Dans un choix hautement symbolique en faveur de la « coexistence pacifique », le Nobel de la paix a couronné vendredi un trio de « champions des droits humains » en Ukraine, en Russie et au Bélarus, trois des principaux acteurs d’un conflit ukrainien entaché d’atrocités.
Le prestigieux prix a été conjointement attribué au militant bélarusse Ales Beliatski, en prison dans son pays, à l’ONG russe Memorial - frappée par un ordre de dissolution des autorités russes - et au Centre ukrainien pour les libertés civiles qui s’emploie à documenter les « crimes de guerre russes » dans le conflit en cours.
« Le comité Nobel norvégien souhaite honorer trois champions remarquables des droits humains, de la démocratie et de la coexistence pacifique dans les trois pays voisins que sont le Bélarus, la Russie et l’Ukraine », a déclaré sa présidente Berit Reiss-Andersen.
Le comité a donc, comme attendu, tenu à marquer le coup face à la guerre en Ukraine qui a plongé l’Europe dans la crise sécuritaire la plus grave depuis la Seconde Guerre mondiale.
Mais il s’est gardé de critiquer frontalement le président russe Vladimir Poutine qui avait lancé l’invasion de son voisin ukrainien le 24 février dernier.
Interrogée pour savoir s’il s’agissait d’un cadeau empoisonné pour l’homme fort du Kremlin qui fête ce jour même ses 70 ans, Mme Reiss-Andersen a affirmé que le prix n’était pas dirigé contre lui mais que son régime « autoritaire », comme celui du Bélarus, devait cesser la répression.
Le régime bélarusse n’a pas apprécié ce choix.

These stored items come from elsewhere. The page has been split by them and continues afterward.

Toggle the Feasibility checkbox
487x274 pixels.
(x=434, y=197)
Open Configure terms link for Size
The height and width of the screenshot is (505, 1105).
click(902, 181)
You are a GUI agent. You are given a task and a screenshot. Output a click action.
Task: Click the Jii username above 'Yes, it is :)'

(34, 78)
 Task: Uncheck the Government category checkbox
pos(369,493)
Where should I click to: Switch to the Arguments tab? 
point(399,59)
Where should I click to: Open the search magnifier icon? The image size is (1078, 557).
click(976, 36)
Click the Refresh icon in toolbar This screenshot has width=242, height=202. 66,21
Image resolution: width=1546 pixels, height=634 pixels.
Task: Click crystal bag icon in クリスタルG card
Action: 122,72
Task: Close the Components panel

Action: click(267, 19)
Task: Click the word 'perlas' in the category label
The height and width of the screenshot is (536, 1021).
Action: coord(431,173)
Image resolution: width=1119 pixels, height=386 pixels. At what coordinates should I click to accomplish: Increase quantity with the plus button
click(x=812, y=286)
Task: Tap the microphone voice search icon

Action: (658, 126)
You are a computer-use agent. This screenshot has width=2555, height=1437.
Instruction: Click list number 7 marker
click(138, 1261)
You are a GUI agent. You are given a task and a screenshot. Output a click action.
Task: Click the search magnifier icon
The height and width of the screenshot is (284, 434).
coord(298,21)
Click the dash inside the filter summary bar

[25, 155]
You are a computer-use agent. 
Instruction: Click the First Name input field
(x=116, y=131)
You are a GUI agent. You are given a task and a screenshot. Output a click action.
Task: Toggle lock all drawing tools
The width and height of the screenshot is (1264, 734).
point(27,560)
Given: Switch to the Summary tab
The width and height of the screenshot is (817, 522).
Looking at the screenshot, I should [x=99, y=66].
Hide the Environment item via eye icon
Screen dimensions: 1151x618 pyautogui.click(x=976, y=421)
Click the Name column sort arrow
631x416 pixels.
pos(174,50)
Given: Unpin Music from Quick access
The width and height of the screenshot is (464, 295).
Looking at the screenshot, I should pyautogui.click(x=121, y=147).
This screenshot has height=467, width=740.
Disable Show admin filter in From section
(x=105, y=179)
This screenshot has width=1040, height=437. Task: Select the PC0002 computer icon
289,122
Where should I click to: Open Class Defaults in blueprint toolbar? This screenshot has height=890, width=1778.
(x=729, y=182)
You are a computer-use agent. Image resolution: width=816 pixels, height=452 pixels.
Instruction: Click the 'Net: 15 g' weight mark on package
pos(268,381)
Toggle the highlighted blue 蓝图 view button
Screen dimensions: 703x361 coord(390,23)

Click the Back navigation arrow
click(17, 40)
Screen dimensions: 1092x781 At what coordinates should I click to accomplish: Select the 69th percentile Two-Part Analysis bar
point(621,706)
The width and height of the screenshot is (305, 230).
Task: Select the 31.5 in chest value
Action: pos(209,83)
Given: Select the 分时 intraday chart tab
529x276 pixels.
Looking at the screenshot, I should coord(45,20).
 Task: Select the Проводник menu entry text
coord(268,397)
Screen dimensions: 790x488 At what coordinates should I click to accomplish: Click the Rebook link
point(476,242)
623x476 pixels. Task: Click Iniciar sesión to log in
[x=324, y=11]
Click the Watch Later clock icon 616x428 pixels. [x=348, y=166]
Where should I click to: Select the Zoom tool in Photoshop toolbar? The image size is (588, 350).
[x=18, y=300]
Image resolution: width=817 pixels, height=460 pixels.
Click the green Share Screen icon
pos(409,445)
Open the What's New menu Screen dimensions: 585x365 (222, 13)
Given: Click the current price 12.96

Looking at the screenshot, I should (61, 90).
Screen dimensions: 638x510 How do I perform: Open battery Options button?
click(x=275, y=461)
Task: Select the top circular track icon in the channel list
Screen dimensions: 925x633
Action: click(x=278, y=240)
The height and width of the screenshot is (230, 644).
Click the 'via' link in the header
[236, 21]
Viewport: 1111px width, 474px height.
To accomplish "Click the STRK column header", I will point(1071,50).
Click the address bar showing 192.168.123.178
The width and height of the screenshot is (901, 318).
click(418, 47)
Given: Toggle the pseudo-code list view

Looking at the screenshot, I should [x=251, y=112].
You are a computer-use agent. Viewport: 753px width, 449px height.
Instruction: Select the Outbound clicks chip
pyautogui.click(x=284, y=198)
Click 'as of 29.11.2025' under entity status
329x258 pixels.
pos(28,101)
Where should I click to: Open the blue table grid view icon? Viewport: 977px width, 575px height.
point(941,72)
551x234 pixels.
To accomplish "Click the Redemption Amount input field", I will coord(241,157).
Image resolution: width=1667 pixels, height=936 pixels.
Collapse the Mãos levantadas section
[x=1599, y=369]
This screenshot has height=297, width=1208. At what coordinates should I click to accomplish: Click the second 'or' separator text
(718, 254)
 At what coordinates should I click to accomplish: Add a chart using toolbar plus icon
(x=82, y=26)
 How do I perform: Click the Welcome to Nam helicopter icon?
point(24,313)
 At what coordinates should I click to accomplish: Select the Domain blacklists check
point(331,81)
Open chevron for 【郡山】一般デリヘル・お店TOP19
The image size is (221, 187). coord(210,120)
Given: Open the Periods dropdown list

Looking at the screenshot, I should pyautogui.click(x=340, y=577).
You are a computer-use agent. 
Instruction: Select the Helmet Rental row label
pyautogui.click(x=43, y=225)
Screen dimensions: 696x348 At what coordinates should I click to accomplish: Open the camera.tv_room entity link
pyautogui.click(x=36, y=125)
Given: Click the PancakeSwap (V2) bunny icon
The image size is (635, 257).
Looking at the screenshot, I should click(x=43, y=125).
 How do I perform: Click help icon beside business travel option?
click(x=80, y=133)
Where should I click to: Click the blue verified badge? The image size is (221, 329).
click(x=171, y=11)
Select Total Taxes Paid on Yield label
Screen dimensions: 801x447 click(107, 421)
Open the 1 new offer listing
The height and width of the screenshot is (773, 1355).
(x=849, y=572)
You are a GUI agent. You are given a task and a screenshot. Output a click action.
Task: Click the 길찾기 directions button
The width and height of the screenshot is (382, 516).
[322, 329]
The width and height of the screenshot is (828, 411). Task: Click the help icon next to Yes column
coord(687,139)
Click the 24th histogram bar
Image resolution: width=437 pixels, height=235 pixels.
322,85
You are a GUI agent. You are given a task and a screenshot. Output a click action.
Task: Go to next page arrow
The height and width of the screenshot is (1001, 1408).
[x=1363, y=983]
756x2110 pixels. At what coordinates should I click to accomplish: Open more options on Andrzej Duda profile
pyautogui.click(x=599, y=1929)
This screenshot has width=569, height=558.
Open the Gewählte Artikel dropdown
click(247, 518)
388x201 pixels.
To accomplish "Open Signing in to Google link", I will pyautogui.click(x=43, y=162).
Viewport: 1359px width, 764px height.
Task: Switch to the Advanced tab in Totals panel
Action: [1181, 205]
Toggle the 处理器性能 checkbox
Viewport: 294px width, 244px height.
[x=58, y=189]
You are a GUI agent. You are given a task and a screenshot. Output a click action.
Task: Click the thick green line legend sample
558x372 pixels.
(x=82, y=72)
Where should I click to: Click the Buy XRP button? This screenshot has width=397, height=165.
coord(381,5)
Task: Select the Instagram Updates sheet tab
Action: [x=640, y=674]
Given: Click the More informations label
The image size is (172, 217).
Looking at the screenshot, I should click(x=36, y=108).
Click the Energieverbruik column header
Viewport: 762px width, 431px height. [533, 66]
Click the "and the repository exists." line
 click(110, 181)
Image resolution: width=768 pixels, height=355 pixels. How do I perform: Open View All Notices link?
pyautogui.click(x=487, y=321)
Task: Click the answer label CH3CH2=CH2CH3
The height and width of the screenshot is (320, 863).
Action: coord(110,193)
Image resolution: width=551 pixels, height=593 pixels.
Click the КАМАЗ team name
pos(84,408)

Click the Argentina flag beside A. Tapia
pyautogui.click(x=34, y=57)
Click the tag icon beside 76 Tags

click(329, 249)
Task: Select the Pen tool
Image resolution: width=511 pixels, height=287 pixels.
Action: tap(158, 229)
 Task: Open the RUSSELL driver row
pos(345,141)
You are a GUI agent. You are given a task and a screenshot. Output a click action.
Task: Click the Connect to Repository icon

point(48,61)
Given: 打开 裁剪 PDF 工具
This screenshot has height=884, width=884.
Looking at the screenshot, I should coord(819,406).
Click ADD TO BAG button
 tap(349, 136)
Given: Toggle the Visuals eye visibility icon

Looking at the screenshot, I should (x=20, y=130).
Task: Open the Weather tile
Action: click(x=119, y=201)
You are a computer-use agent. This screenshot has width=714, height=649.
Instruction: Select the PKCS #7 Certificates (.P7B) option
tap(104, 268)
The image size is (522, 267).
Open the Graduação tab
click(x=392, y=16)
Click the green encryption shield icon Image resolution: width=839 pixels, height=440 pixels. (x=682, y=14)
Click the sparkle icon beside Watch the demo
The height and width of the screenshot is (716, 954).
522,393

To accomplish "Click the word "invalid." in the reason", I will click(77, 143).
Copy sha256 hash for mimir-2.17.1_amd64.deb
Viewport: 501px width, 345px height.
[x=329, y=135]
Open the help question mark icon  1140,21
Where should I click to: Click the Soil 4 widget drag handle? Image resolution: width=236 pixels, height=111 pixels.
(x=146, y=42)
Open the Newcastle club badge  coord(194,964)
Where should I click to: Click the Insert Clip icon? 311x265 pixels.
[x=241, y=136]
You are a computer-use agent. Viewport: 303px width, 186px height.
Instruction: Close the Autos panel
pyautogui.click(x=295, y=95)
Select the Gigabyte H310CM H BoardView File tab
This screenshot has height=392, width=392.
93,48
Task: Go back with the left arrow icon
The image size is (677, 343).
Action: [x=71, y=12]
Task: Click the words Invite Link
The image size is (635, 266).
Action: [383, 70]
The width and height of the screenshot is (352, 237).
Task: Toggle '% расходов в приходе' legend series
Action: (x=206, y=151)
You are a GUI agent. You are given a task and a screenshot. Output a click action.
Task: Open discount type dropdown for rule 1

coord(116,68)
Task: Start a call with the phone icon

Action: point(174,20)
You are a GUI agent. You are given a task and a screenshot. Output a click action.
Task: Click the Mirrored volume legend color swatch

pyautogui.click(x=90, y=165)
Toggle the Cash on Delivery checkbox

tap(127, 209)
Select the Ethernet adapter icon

Alfred Nobel, l’inventeur du prix, « se retourne dans sa tombe », a réagi sa diplomatie.
Mme Reiss-Andersen a exhorté Minsk à libérer Ales Beliatski, fondateur du Centre de défense des droits de l’Homme Viasna (« Printemps »). Le militant de 60 ans a été de nouveau jeté en prison lors des manifestations massives contre la réélection, jugée frauduleuse par les Occidentaux, du président autoritaire Alexandre Loukachenko en 2020.
En prison depuis juillet 2021, M. Beliatski est la quatrième personnalité de l’histoire à être couronnée du Nobel de la paix en détention après le Chinois Liu Xiaobo, la Birmane Aung San Suu Kyi et l’Allemand Carl von Ossietzky.
Répression
Rassemblant des dizaines de milliers de manifestants pendant des mois, le mouvement de contestation a été durement maté: arrestations de masse, tortures et exils forcés...
Au pouvoir depuis 1994 et soutenu de longue date par Moscou, M. Loukachenko a fait de son pays l’un des très rares alliés de la Russie dans son offensive contre l’Ukraine.
Vendredi, l’épouse de M. Beliatski s’est dite submergée par l' »émotion » et « reconnaissante. En exil, la cheffe de file de l’opposition bélarusse, Svetlana Tikhanovskaïa, généralement considérée comme le véritable vainqueur du scrutin de 2020, a salué la reconnaissance d’un « combat pour la liberté ».
Fondée en 1989 par un autre Nobel de la paix, Andreï Sakharov, au temps de la perestroïka, Memorial s’est, elle, imposée comme un acteur incontournable dans le domaine des droits en Russie, faisant la lumière sur les crimes staliniens, puis sur les exactions commises en Tchétchénie ou par les paramilitaires russes en Syrie.
Jusqu’à ce que la justice russe ordonne sa dissolution l’hiver dernier pour des violations d’une loi controversée sur les « agents de l’étranger » sur fond de répression accrue des voix discordantes dans le pays.
L’an dernier, le Nobel avait déjà couronné un poil à gratter du Kremlin, le journaliste Dmitri Mouratov, rédacteur en chef de Novaïa Gazeta qui a aussi vu sa licence révoquée.
« Cette année, nous étions dans une situation avec une guerre en Europe, ce qui est extrêmement inhabituel, mais aussi face à une guerre qui a des effets globaux pour les gens sur toute la planète », a elle-même noté la présidente du comité Nobel, évoquant « la menace d’un recours aux armes nucléaires et la pénurie alimentaire ».
« C’est donc une toile de fond très sombre et il n’y aucun signe de paix immédiate », a-t-elle déploré.